**Passage**
════════════════
Victory of the Romans

Thus the convention of Caudium did not produce the rest which the enthusiasts for peace in Samnium had foolishly expected from it, but only led to war after war with exasperation aggravated on either side by the opportunity forfeited, by the breach of a solemn engagement, by military honour disgraced, and by comrades that had been abandoned.  The Roman officers given up were not received by the Samnites, partly because they were too magnanimous to wreak their vengeance on those unfortunates, partly because they would thereby have admitted the Roman plea that the agreement bound only those who swore to it, not the Roman state.  Magnanimously they spared even the hostages whose lives had been forfeited by the rules of war, and preferred to resort at once to arms.
════════════════
**Data segment**
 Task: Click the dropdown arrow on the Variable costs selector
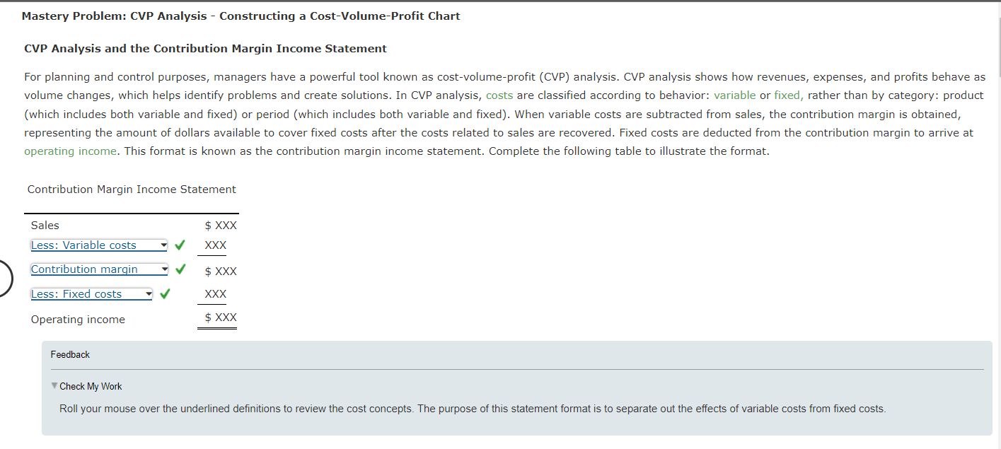(164, 245)
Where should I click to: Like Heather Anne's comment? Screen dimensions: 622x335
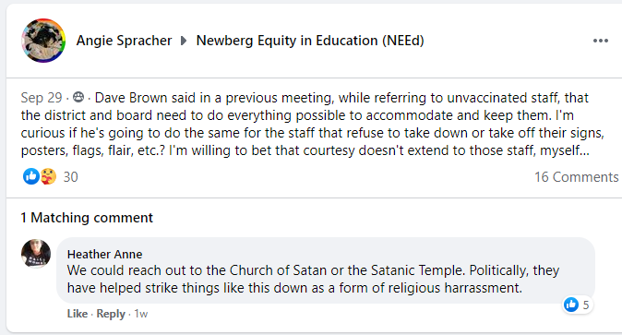click(x=78, y=314)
════════════════
**Task requirements**
In the passage on the Roman victory, what two reasons are given for the Samnites not receiving the Roman officers who were handed over?

**Answer to this exercise**
They were too magnanimous to take vengeance on them, and receiving them would have conceded the Roman plea that the agreement bound only those who swore to it, not the Roman state.